Async Materialized View Overview

An async materialized view is a query acceleration solution that combines the flexibility of a view with the high performance of a physical table. By precomputing and storing query results, subsequent queries can hit the materialized result set directly, avoiding the overhead of repeatedly executing complex SQL.

Quick Tour

Before using async materialized views, confirm the following points:

  • Does the business need query acceleration, ETL simplification, lakehouse external table acceleration, or write optimization?
  • Does the query follow the SPJG (SELECT-PROJECT-JOIN-GROUP-BY) pattern?
  • Can the data tolerate eventual consistency (non-real-time synchronization)?
  • Is the Catalog of the base table within the supported scope (Internal/Hive/Iceberg/Paimon/Hudi/JDBC/ES)?
  • Is partitioned incremental refresh needed to lower refresh costs?

Use Cases

Async materialized views mainly target the following four scenarios:

ScenarioValue
Query acceleration and concurrency improvementSignificantly improves query speed, enhances concurrency, and reduces resource consumption
Simplified ETL workflowSimplifies the extract, transform, and load (ETL) process and improves development efficiency
Accelerated lakehouse external table queriesSignificantly improves query speed against external data sources in a lakehouse architecture
Improved write efficiencyReduces resource contention, optimizes the data write process, and ensures consistency and integrity

Limitations

Before using async materialized views, be aware of the following limitations:

  • Data consistency: An async materialized view is eventually consistent with the base table, but it cannot synchronize in real time and does not guarantee real-time consistency.
  • Window functions: Currently, queries that contain window functions are not supported for transparent rewriting into a form based on materialized views.
  • Multi-table scenarios: If the materialized view joins more tables than the query involves (for example, the query only involves t1 and t2, while the materialized view contains t1, t2, and t3), transparent rewriting is currently not supported.
  • Operators not supported by transparent rewriting: If the materialized view contains UNION ALL, LIMIT, ORDER BY, or CROSS JOIN, the materialized view can still be built normally, but it cannot be used for transparent rewriting.
  • Data type restrictions: Creating a materialized view does not currently support the VARBINARY type.

Principles

An async materialized view is essentially an internal table of type MTMV. When the materialized view is created, the system also registers a refresh task. When the task runs, it writes the latest data into the materialized view through an INSERT OVERWRITE statement.

Refresh Mechanism

Unlike the real-time incremental refresh of synchronous materialized views, async materialized views provide more flexible refresh options:

Refresh ModeDescriptionApplicable Scenarios
Full refreshRecomputes all data referenced by the materialized view definition SQL and writes it into the materialized view in fullSmall data volume or when overall consistency must be guaranteed
Partitioned incremental refreshIntelligently identifies changes in base table partition data and refreshes only the affected partitionsLarge data volume with changes concentrated in specific partitions
  • Full refresh: Ensures that the materialized view data is fully consistent with the base table, but may consume more compute resources and time.
  • Partitioned incremental refresh: Significantly reduces the resources and time required for refresh, while ensuring eventual consistency.

Transparent Rewriting

Transparent rewriting is an important means by which a database optimizes query performance. When processing a user query, the system automatically rewrites the SQL to hit a suitable materialized view, thereby improving execution efficiency and reducing computation costs. The entire process is transparent to the user and requires no intervention.

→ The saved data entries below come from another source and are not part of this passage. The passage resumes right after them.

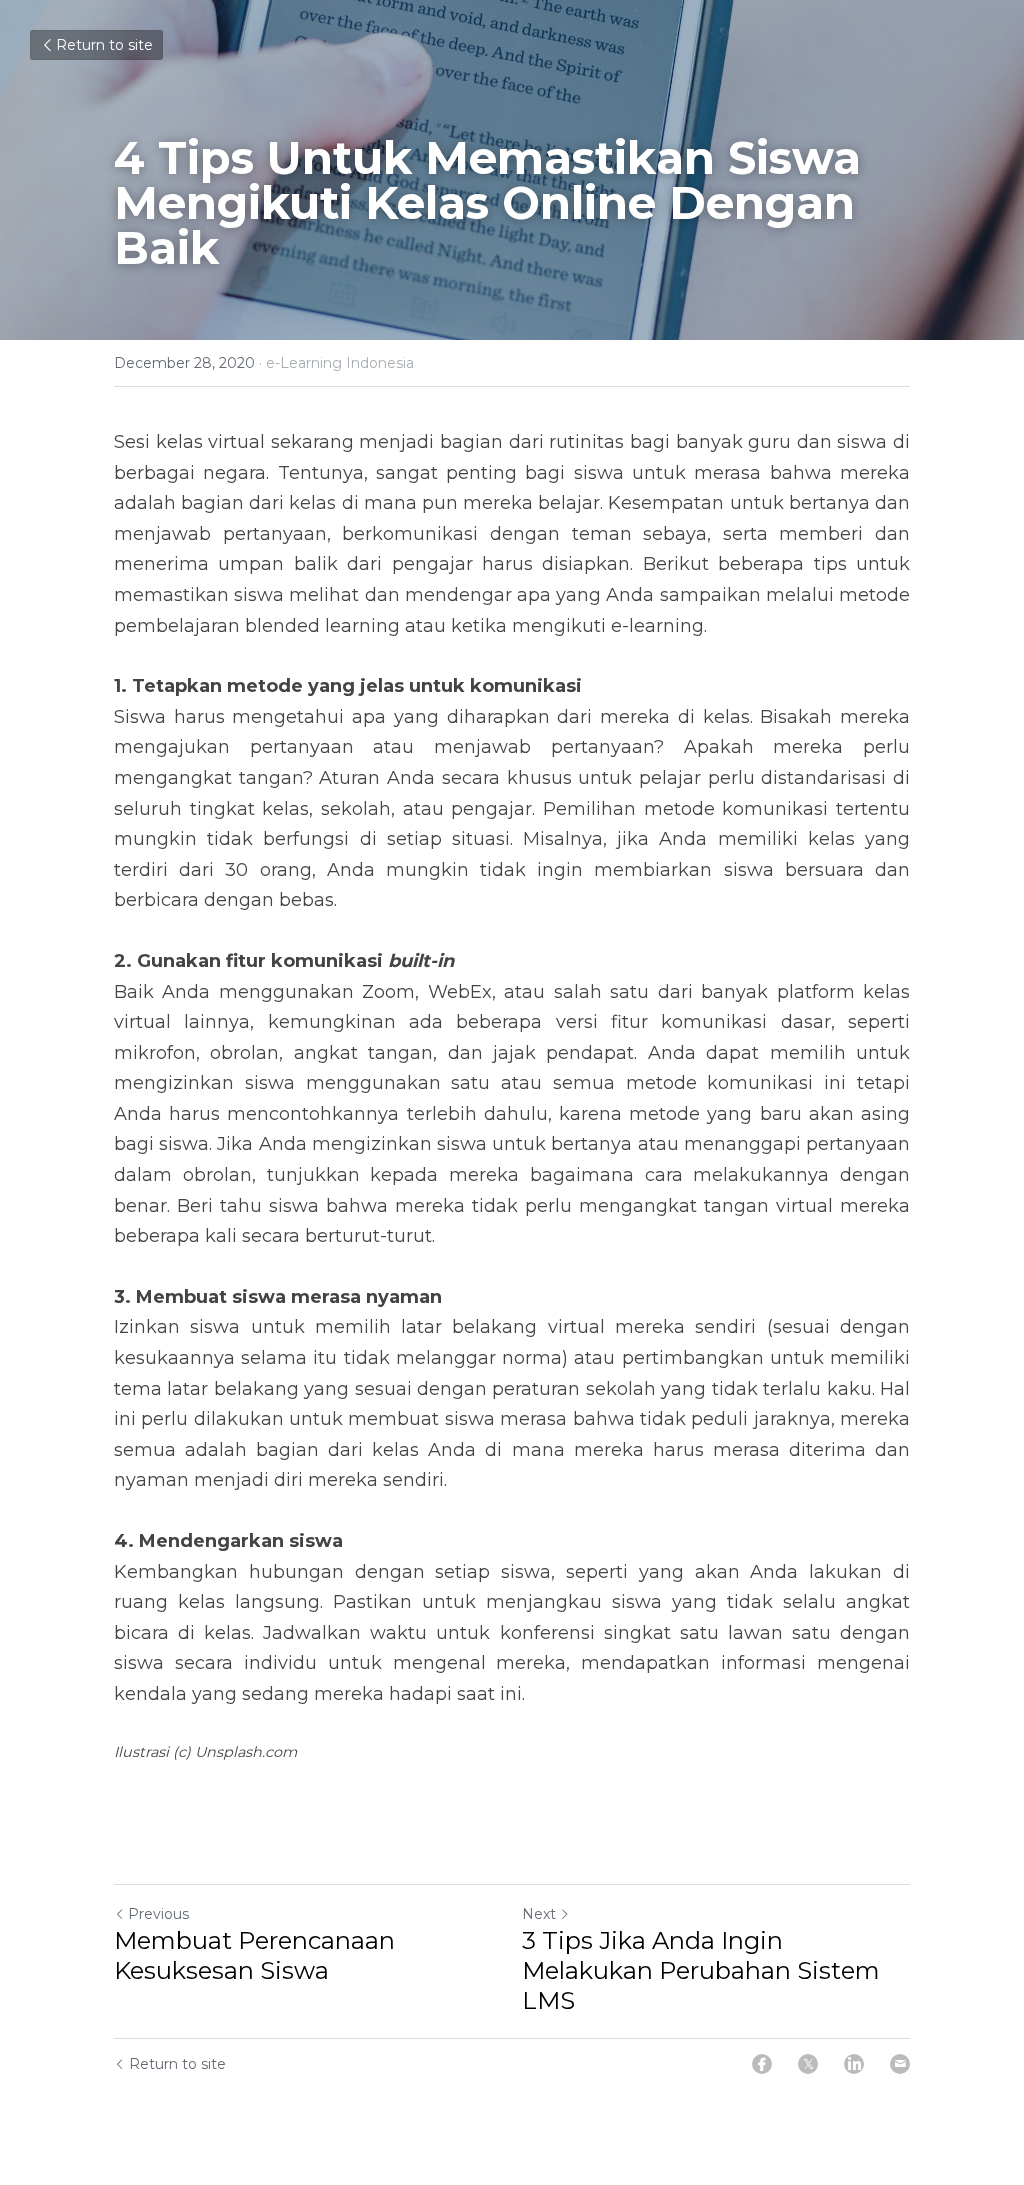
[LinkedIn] (854, 2064)
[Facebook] (762, 2064)
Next (539, 1914)
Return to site (104, 45)
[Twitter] (808, 2064)
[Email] (900, 2064)
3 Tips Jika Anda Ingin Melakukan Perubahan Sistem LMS (701, 1970)
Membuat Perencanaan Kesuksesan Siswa (254, 1955)
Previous (158, 1914)
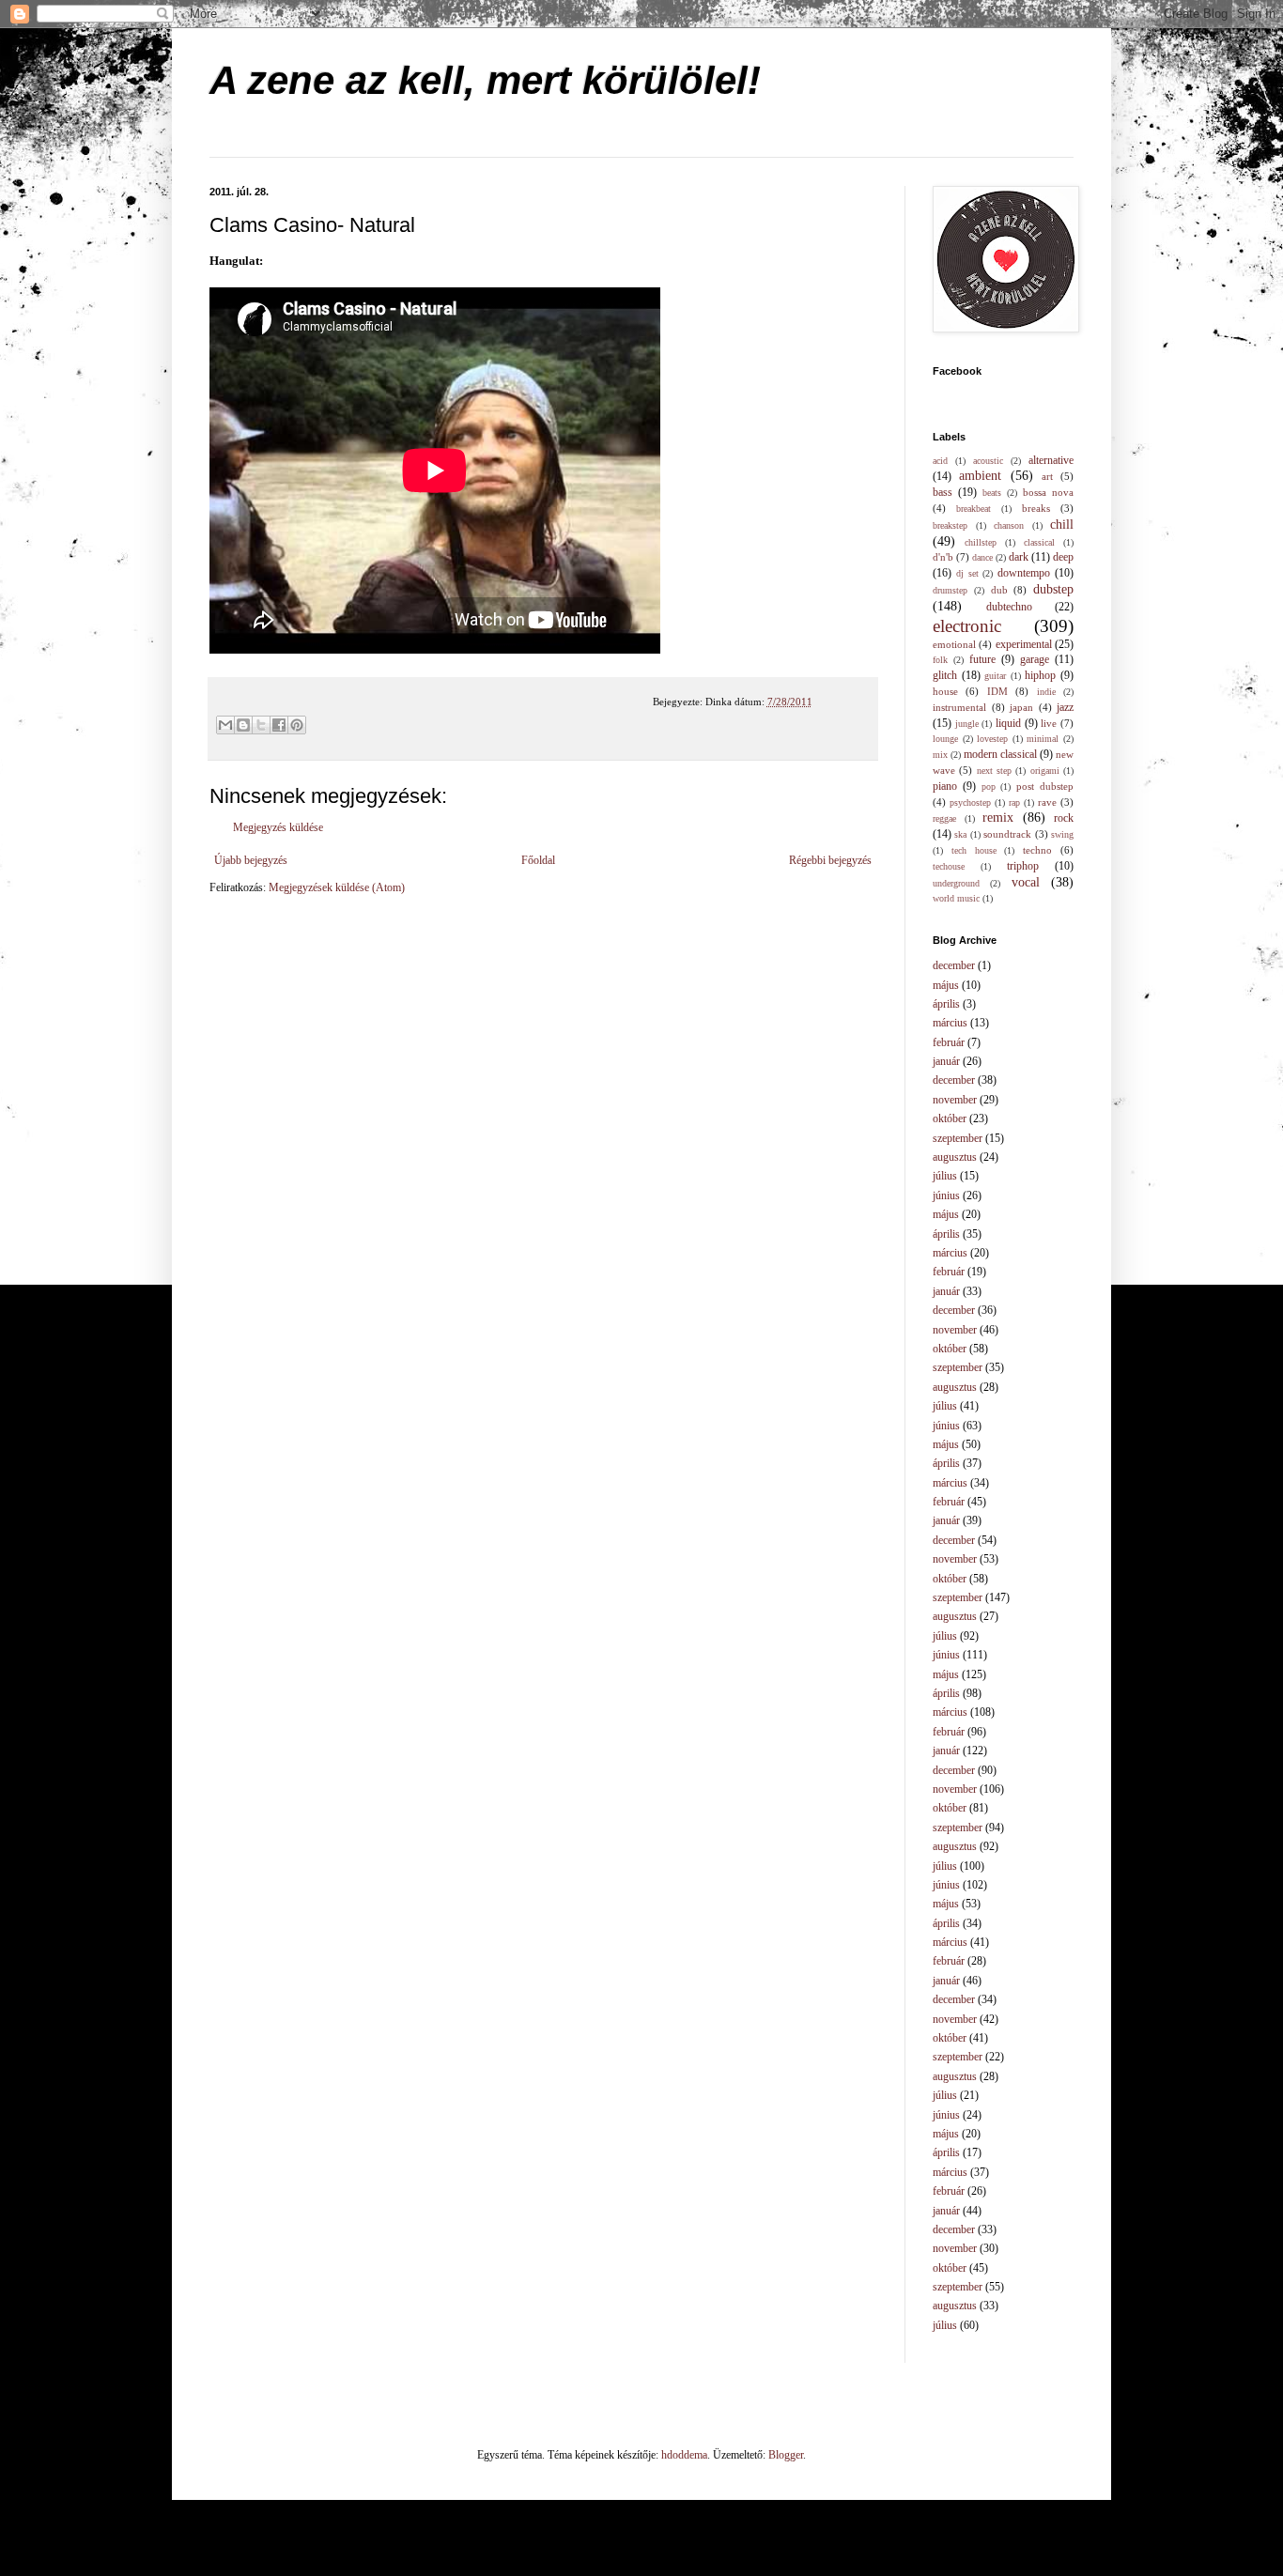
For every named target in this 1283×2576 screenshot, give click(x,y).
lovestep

Doris async materialized views use a transparent rewriting algorithm based on the SPJG (SELECT-PROJECT-JOIN-GROUP-BY) pattern:

  1. Performs in-depth analysis of the structural information of the SQL.
  2. Automatically finds and selects a suitable materialized view for transparent rewriting.
  3. When multiple candidate materialized views exist, selects the optimal materialized view to respond to the query based on strategies such as a cost model, further improving performance.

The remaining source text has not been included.